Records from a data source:
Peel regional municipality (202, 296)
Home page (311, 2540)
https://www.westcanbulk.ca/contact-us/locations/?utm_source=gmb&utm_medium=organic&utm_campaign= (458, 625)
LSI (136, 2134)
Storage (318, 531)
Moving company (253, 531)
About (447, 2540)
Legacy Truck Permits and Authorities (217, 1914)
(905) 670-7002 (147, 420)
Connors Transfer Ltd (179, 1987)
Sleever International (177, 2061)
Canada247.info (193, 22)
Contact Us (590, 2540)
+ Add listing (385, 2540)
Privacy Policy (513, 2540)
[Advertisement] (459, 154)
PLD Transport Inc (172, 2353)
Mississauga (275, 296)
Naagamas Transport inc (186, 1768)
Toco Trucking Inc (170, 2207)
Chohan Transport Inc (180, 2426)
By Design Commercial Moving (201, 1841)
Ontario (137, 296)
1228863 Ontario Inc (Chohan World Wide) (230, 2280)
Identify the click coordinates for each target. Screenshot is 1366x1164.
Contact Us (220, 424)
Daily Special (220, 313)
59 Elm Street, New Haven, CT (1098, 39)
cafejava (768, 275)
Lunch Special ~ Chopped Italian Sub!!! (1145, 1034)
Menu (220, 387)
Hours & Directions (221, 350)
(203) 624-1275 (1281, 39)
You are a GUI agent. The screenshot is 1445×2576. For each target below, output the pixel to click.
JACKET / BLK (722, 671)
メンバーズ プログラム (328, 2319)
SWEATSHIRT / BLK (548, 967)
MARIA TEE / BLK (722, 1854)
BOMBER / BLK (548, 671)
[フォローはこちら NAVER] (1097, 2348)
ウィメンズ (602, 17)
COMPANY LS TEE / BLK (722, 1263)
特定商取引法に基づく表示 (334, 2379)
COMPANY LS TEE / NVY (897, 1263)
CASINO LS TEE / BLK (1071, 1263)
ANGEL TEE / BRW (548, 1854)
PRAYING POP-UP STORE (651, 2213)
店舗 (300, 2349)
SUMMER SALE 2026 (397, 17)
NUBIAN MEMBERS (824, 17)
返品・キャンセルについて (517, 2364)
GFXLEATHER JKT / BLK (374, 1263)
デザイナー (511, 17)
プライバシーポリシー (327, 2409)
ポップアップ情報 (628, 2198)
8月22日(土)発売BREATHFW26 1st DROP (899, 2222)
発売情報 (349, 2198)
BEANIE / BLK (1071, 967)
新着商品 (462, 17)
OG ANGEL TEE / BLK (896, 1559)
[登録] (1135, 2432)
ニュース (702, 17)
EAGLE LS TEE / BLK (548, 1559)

▶ **TASK OBJECTIVE**
Look through the records above for the word "each". Report how many lines contain it, as a bare number.

▶ **RESPONSE TO THE EXERCISE**
2